これだけやれば、いちにちの感覚を忘れないよね?
だが、真矢の習慣は無駄になる。
それは、発情期を迎えたからだ。
「あ、あぁ!!」
この頃、抑制剤は作られていなかった。
何故なら、Ωはαと性交するために集められていたからだ。
子を産むためのΩへ、抑制剤は要らない。
・・・欲しいッ!
頭を掻き毟りたくなるほどの、体の飢え。
セックスの事しか考えられなくなる状況は、初めての事でひどく狼狽(うろたえ)た。
「・・・く、ぅ。」
食事が運ばれても食べる気になれない。
就寝を指示されても、セックスに飢えて寝れない。
何度運ばれて、何度寝ろと指示されたか、もう数える気力は失われた。
それでも、発情期を迎えた事を彼らに知られたくなかった。
係員がやってきたら、つとめて平静を保った。
食事は、食べたように必死で誤魔化した。
ああ、助けて・・・!
体は飢えて、オトコを求めている。
でも、お兄ちゃんの事が好きだから発情がバレたくはなかった。
生き地獄のような状況に、真矢は晃を思い浮かべる事で正気を保とうとした。
でも、逆に晃から抱きしめられたいと思ってしまって、自己嫌悪で死にたくなった。
晃を思い浮かべての自慰だけはしたくない。
自分が汚れてしまった人間のように感じてしまいそうだったし、自慰をする様子を見られたら、発情期を迎えたのがバレてしまう。

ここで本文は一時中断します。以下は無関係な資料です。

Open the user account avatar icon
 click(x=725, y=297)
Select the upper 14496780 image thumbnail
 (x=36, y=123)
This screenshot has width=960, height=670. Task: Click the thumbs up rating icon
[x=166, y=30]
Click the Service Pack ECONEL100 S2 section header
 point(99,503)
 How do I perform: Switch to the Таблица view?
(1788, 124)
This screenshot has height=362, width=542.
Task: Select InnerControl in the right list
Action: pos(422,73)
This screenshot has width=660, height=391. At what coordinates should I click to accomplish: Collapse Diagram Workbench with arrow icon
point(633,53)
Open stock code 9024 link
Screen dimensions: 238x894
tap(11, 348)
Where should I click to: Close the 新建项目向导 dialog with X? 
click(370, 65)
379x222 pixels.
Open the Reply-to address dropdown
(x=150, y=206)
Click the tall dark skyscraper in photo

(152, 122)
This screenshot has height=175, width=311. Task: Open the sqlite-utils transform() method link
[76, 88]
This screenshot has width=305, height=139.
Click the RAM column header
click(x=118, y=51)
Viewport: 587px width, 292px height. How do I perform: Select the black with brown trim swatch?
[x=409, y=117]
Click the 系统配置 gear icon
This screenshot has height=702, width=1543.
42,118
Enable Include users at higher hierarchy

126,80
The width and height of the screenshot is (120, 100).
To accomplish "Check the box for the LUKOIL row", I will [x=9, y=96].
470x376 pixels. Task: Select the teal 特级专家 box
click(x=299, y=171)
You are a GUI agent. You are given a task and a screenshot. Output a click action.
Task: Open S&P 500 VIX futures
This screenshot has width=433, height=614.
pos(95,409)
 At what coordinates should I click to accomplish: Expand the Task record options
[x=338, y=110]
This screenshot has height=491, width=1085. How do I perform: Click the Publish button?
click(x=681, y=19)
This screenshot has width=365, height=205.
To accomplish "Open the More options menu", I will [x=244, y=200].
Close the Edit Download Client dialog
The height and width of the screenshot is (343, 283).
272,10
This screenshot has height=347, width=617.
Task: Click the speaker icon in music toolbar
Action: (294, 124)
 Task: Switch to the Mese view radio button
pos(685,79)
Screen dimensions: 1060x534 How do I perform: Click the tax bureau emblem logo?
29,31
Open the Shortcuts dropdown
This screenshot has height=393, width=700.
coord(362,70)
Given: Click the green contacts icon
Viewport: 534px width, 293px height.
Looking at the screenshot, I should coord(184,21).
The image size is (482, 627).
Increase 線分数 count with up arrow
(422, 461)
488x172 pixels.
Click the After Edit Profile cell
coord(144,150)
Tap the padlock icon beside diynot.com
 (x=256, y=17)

冷たいシャワーを浴びる事で体を落ち着かせようと、必死の思いでシャワー室の扉に手をかけた。
『梅木さん、シャワーはお湯しか出ない設定に変更しました。』
無情にも、スピーカーから音声が流れた。
『本日、検診があります。ベッドの上で待ちなさい。』
朦朧とした意識の中で、真矢は思った。
とうとう、バレた。
きっとその検診は、子どもを産めるかを確認する為のものだ。
ああ、お兄ちゃん・・・晃さん!
発情期を迎えてしまったおれは、もう二度と笑顔になれない。
体の飢えに任せて、『仕事』をするのだ。
あぁ、晃さん・・・。
あなたともう一度逢いたかった。
真矢は絶望感に、ぽろぽろと涙をこぼした。